>>>

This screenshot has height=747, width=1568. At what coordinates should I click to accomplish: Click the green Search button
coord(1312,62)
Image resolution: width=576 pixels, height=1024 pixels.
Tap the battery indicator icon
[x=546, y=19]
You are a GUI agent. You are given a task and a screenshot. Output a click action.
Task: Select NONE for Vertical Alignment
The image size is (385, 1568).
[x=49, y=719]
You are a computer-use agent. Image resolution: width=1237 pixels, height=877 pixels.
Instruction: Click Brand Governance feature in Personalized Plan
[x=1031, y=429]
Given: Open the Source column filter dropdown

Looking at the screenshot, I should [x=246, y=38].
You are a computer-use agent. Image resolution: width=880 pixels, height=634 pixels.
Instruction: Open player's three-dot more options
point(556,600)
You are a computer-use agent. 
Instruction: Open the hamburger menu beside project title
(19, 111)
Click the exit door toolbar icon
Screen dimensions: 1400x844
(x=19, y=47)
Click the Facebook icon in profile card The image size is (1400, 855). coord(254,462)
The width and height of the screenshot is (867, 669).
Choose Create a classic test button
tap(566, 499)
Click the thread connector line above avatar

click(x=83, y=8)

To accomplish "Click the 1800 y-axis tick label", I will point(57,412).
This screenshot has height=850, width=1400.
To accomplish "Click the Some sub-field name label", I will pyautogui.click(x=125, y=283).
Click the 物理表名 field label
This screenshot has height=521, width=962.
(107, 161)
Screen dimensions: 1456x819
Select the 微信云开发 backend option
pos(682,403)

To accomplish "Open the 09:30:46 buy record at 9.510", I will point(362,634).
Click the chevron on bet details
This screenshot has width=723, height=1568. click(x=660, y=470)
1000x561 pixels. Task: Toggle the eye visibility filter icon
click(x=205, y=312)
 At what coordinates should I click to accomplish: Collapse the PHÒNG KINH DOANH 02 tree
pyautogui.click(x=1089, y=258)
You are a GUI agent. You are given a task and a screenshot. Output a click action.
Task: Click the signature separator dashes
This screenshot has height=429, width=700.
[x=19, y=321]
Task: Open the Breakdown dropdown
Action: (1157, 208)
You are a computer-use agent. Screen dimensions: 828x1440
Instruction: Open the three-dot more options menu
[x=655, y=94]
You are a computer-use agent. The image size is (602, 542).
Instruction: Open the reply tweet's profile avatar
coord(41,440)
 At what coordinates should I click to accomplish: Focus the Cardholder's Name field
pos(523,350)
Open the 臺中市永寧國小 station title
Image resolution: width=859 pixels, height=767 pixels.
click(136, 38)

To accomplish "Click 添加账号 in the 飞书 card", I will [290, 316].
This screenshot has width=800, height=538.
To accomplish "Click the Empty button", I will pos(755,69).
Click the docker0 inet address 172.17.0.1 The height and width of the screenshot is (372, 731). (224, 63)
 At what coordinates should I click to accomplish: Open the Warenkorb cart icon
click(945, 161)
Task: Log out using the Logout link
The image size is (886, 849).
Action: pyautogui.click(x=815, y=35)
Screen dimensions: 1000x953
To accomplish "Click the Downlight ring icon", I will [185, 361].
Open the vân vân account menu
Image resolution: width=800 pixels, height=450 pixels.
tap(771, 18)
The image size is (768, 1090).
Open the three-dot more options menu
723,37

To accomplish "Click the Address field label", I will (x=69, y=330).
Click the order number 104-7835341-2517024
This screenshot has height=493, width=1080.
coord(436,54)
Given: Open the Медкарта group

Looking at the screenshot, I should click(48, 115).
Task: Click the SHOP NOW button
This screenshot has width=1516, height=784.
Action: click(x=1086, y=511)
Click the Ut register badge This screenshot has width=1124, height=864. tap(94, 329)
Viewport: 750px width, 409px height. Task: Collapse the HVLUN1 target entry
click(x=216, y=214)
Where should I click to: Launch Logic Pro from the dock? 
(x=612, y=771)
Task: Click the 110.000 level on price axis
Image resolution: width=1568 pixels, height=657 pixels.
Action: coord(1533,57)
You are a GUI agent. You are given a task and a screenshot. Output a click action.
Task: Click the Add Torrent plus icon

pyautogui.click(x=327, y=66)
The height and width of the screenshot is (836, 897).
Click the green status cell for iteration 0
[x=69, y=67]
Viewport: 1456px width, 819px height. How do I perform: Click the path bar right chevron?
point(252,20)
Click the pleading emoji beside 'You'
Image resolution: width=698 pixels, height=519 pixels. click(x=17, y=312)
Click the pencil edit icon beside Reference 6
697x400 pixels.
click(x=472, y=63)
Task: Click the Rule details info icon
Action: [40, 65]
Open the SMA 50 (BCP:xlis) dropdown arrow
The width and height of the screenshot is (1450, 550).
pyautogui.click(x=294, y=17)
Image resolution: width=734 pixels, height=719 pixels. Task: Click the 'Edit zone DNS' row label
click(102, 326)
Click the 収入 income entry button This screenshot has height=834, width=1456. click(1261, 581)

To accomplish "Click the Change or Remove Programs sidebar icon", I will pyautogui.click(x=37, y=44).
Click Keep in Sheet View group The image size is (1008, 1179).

<<<

AIM OF THE TASK: Transcribe the data verbatim, from the line with "You are a computer-use agent. Image resolution: width=1237" up to and including the line with "pyautogui.click(x=1089, y=258)".

PROBLEM SOLUTION:
You are a computer-use agent. Image resolution: width=1237 pixels, height=877 pixels.
Instruction: Click Brand Governance feature in Personalized Plan
[x=1031, y=429]
Given: Open the Source column filter dropdown

Looking at the screenshot, I should [x=246, y=38].
You are a computer-use agent. Image resolution: width=880 pixels, height=634 pixels.
Instruction: Open player's three-dot more options
point(556,600)
You are a computer-use agent. 
Instruction: Open the hamburger menu beside project title
(19, 111)
Click the exit door toolbar icon
Screen dimensions: 1400x844
(x=19, y=47)
Click the Facebook icon in profile card The image size is (1400, 855). coord(254,462)
The width and height of the screenshot is (867, 669).
Choose Create a classic test button
tap(566, 499)
Click the thread connector line above avatar

click(x=83, y=8)

To accomplish "Click the 1800 y-axis tick label", I will point(57,412).
This screenshot has height=850, width=1400.
To accomplish "Click the Some sub-field name label", I will pyautogui.click(x=125, y=283).
Click the 物理表名 field label
This screenshot has height=521, width=962.
(107, 161)
Screen dimensions: 1456x819
Select the 微信云开发 backend option
pos(682,403)

To accomplish "Open the 09:30:46 buy record at 9.510", I will point(362,634).
Click the chevron on bet details
This screenshot has width=723, height=1568. click(x=660, y=470)
1000x561 pixels. Task: Toggle the eye visibility filter icon
click(x=205, y=312)
 At what coordinates should I click to accomplish: Collapse the PHÒNG KINH DOANH 02 tree
pyautogui.click(x=1089, y=258)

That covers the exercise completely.